培养板的包被：（1）将盖玻片裁成 12.5px×12.5px 大小，洗涤剂浸洗、烘干。（2）经 5%盐酸浸泡30min，自来水冲洗20min，三蒸水冲洗，浸泡过夜并烘干；移入 95%酒精浸泡保存。用前酒精灯烤干，放入 24 孔细胞培养板。（3）用 0.01%的 L-多聚赖氨酸溶液包被培养皿和小玻片，37℃恒温孵育 4h 或常温过夜。吸弃 L-多聚赖氨酸溶液，灭菌去离子水漂洗培养孔及小玻片，晾干备用。 

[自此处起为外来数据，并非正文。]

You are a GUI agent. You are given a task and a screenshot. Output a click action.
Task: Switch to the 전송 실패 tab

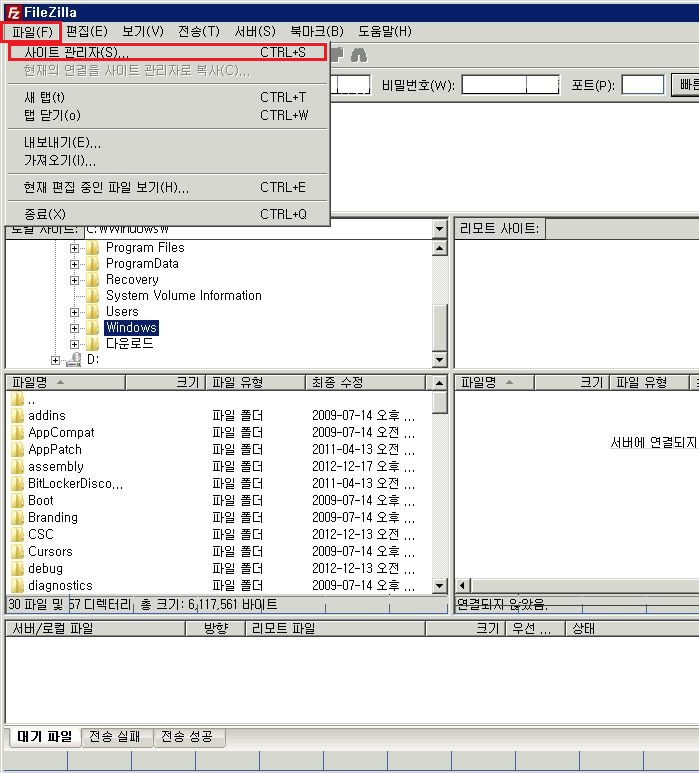(115, 737)
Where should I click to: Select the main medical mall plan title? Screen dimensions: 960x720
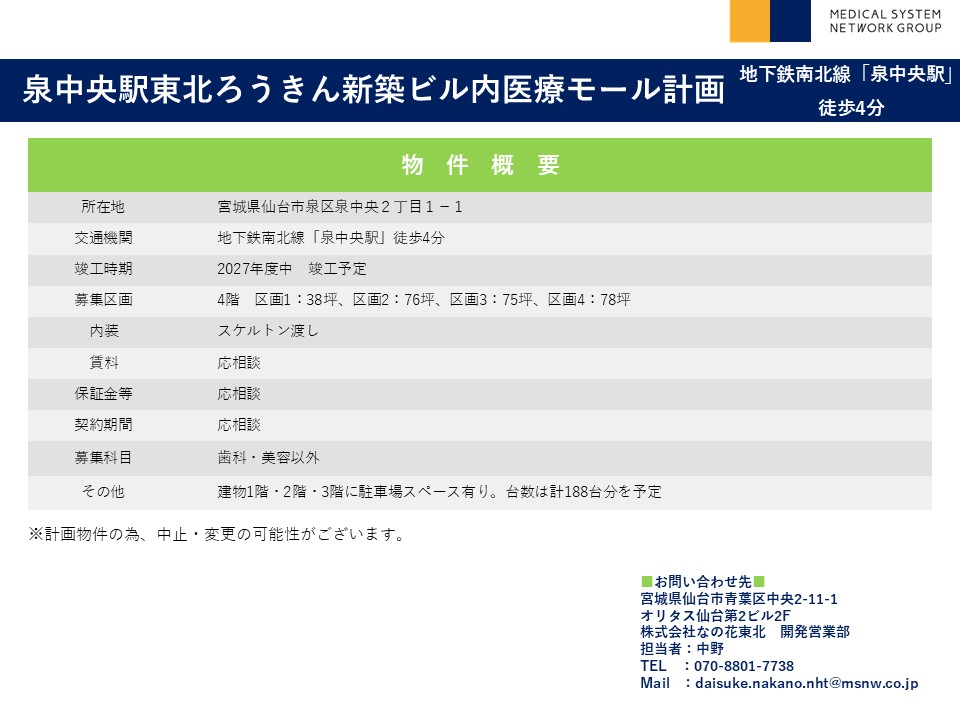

小鼠巨噬细胞的分离及培养：(1) 实验开始前向小鼠腹腔注射0.5ml含40μg刀豆球蛋白a的磷酸盐缓冲液（PBS）。(2) 3天后，断颈处死小鼠，75%酒精消毒小鼠皮肤。(3) 置动物于解剖台上，用针头固定四肢，双手持镊撕开皮肤拉向两侧，暴露出腹膜，但勿伤及腹膜壁。(4) 再用70％酒精擦洗腹膜壁后，用注射器吸10ml 无菌PBS液注入腹腔中，同时从两侧用手指揉压腹膜壁，令液体在腹腔内充分流动。(5) 用针头轻轻挑起腹壁，使动物体微倾向一侧，使腹腔中液体集于针头下吸取入针管内。(6) 小心拔出针头，把液体注入离心管中，1000r/min 4℃离心10分钟，弃去上清液，重复两次，加入完全培养液重悬。(7) 将滤液进行台盼蓝拒染试验,血细胞计数板镜下计数。以 8.0 ×10⁴至 1.0 ×10⁵/mL的密度将细胞以 400µl/孔接种到预先用L-多聚赖氨酸包被的24 孔培养板或 100µl/孔接种 96 孔培养板。(8) 用含10%胎牛血清的RPMI 1640培养基培养，细胞培养24-48 h直到融合。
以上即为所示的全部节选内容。